In either scenario there is a noticeable change in your mood and the way you handle day-to-day activities. While it is normal to feel badly now and then, it is abnormal for these feelings to persist for a couple weeks or more. Some disorders, however, develop in childhood or adolescence and have persistently resulted in difficulties adapting to the demands of life, whether that be holding onto friends, keeping a steady job, or doing well in school. In either case, a disorder should be suspected and it would be wise to reach out to your physician for further evaluation.
Bottom line: "Normal" includes a wide range of feelings and behaviors. What is normal for one person may be abnormal for another. So the emphasis should be placed on how well you are doing now compared with what is usual for you.
Another way to think about it is: You do something, it causes you problems, so you do more of it.

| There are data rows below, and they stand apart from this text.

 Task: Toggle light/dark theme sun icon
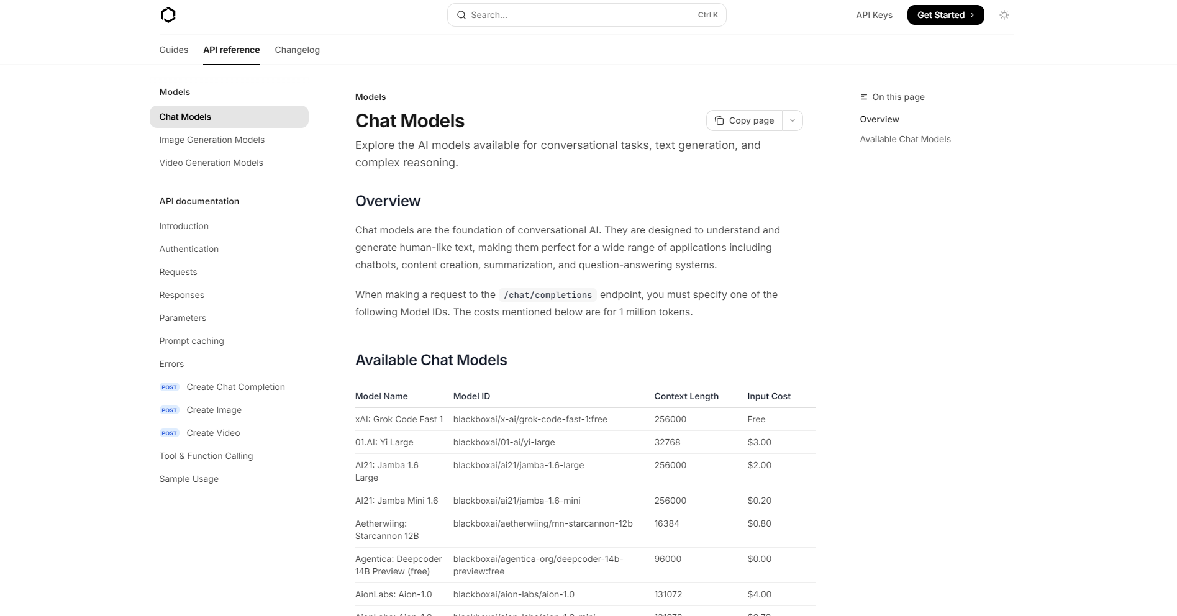[x=1004, y=15]
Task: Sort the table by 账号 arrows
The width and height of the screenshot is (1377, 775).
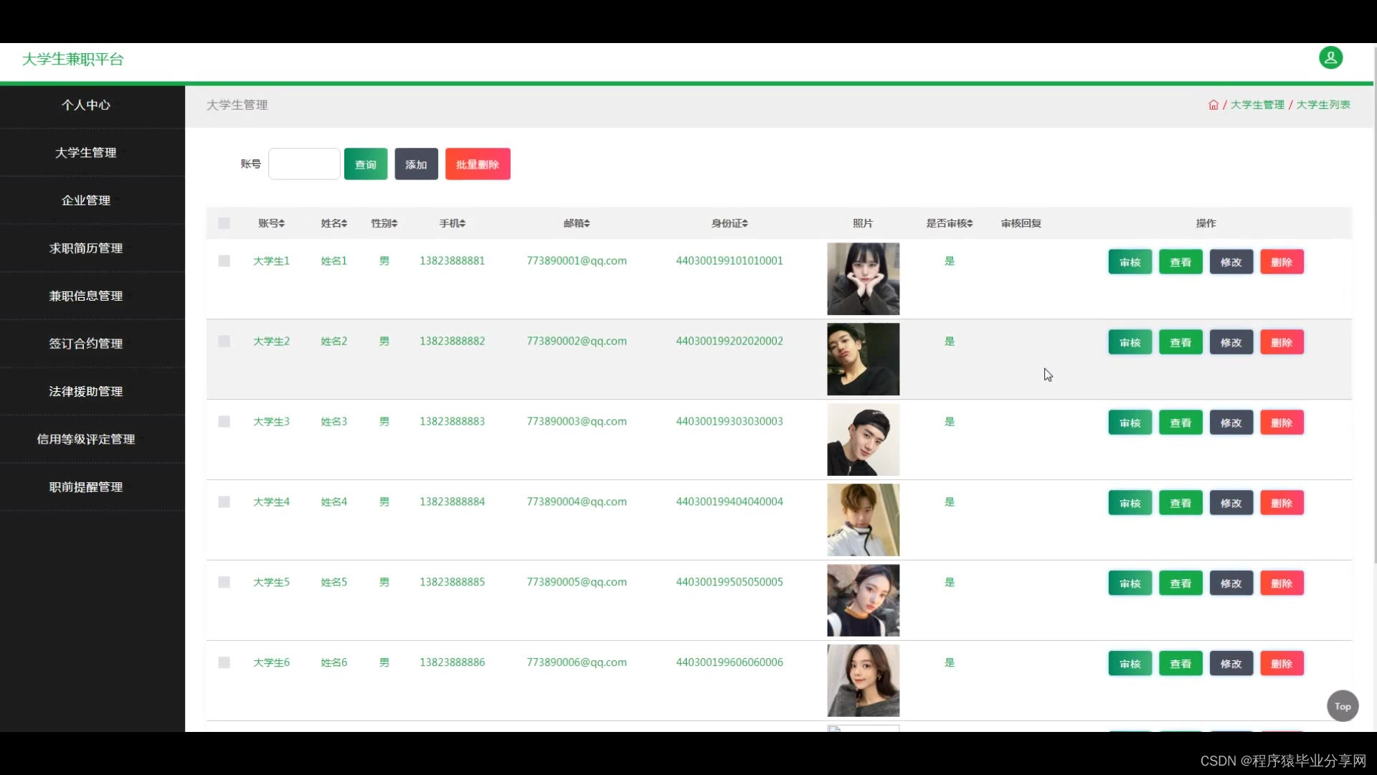Action: [282, 224]
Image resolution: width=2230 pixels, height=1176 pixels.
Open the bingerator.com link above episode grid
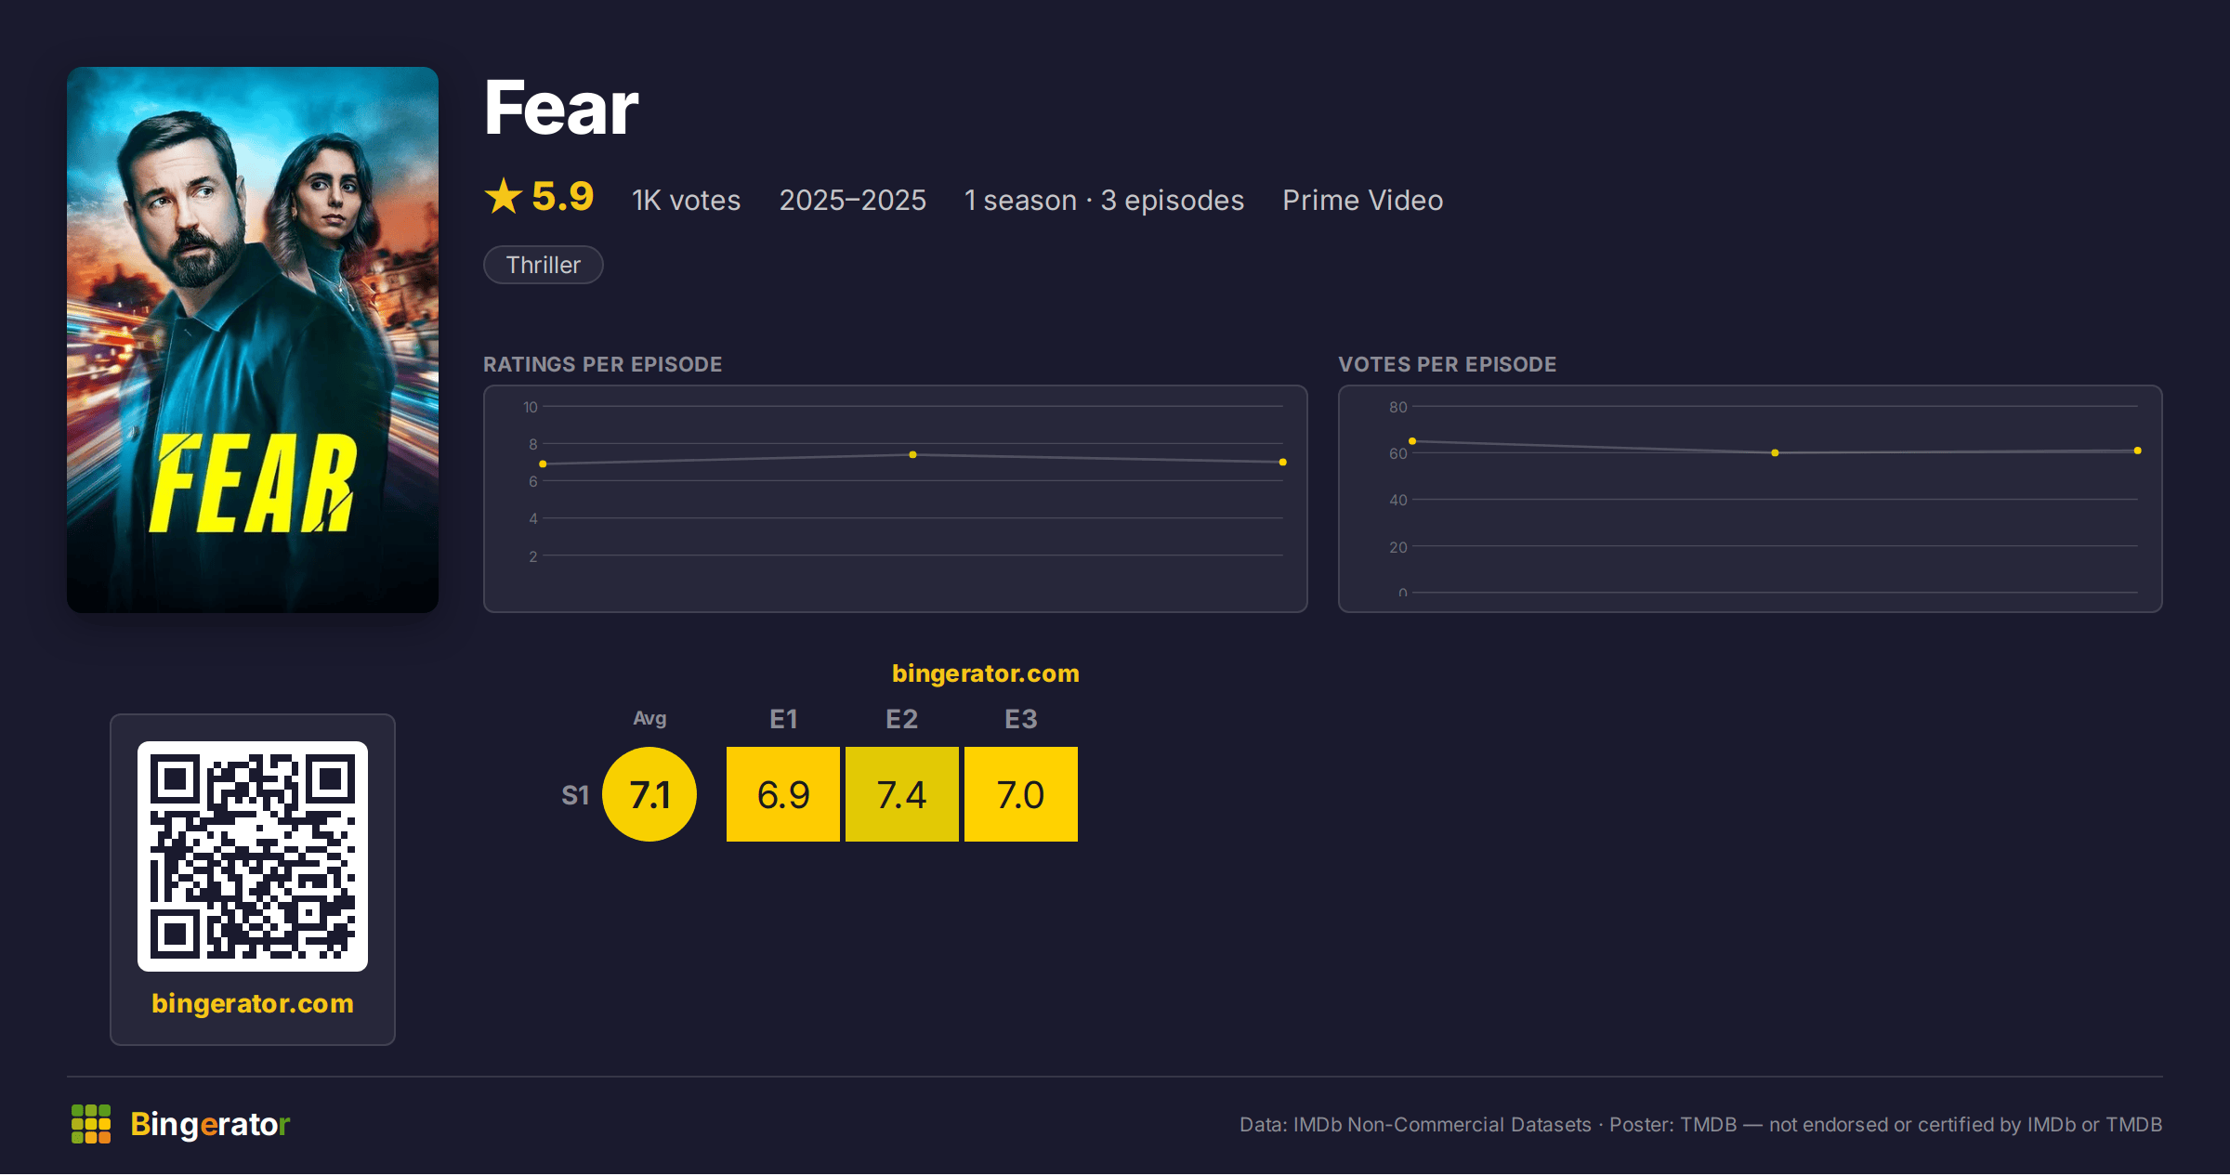tap(986, 673)
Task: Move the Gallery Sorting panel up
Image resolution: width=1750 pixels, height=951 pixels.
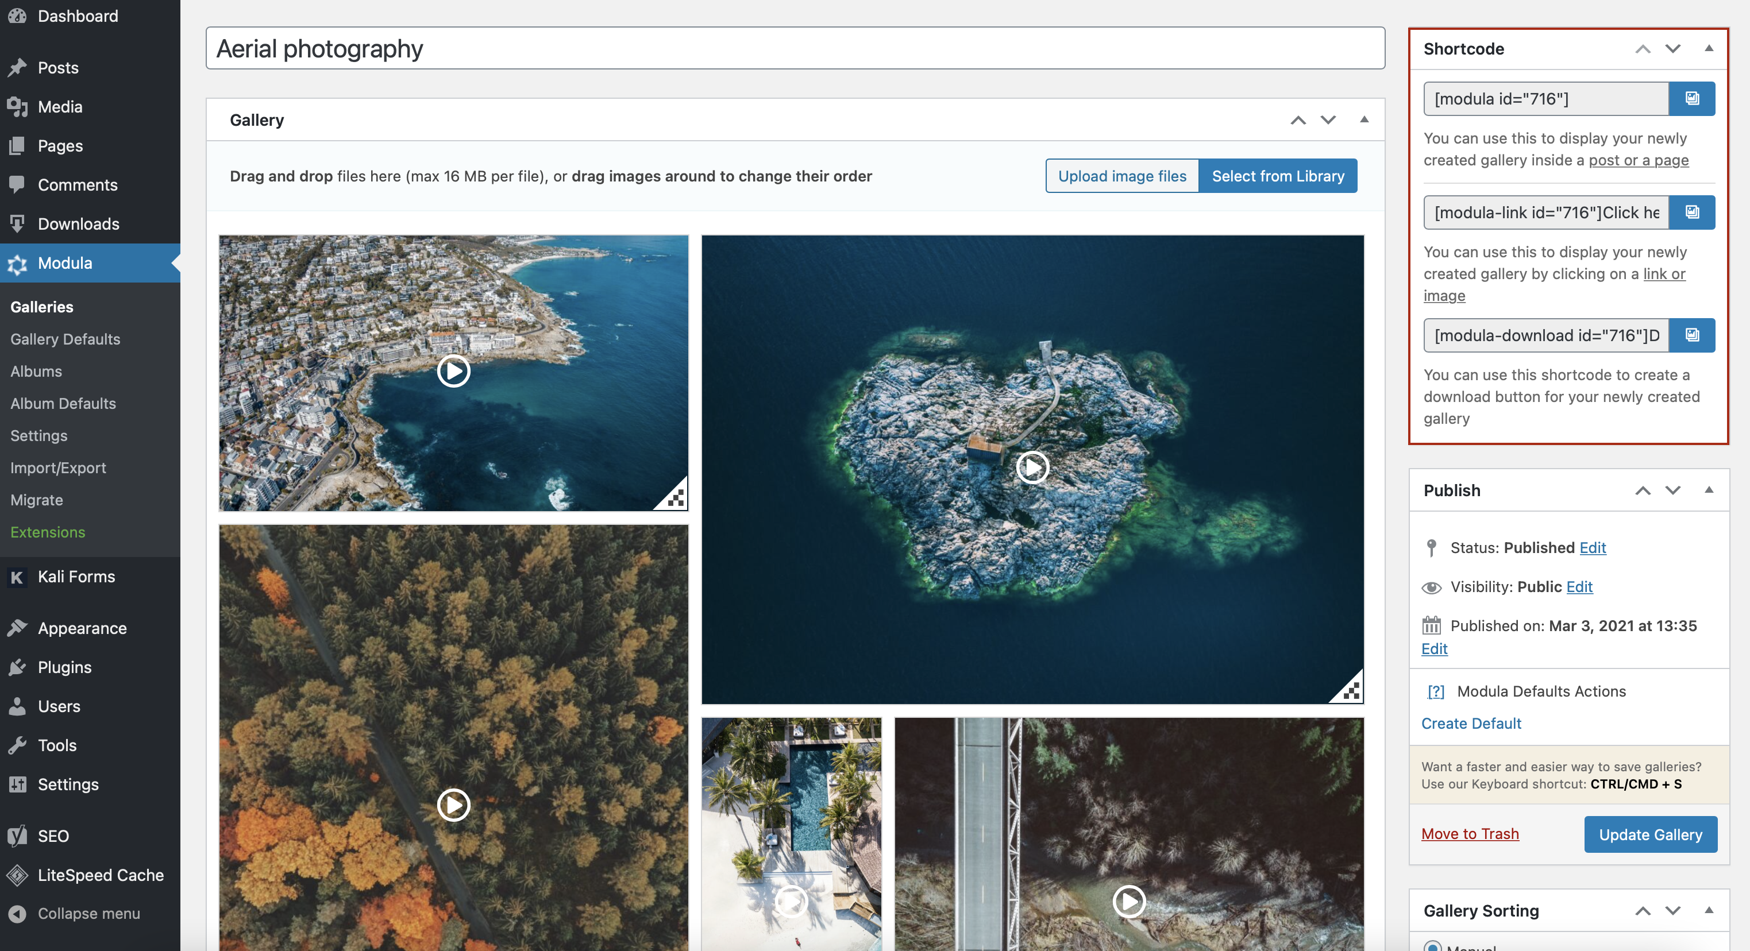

That's a problem, if it happens over and over again. So for example, you drink, it causes you problems, so you drink more.
Look at the things that make you feel shameful, guilty or "bad." If you can have a talk with someone you trust and is wise about life, it is likely a resolvable problem or a phase. If you feel SO shameful, guilty or bad that you can't talk to ANYONE about it, it is probably something you should take seriously and get help for.
Think of your life as a river that flows, carrying you onward. If you grab onto the side of the river, and refuse to let go, you'll have a terrible time of it. And it is also exhausting.
One final thought: "Normal" is terribly overrated. Adjusting well to a sick society is no evidence of mental health.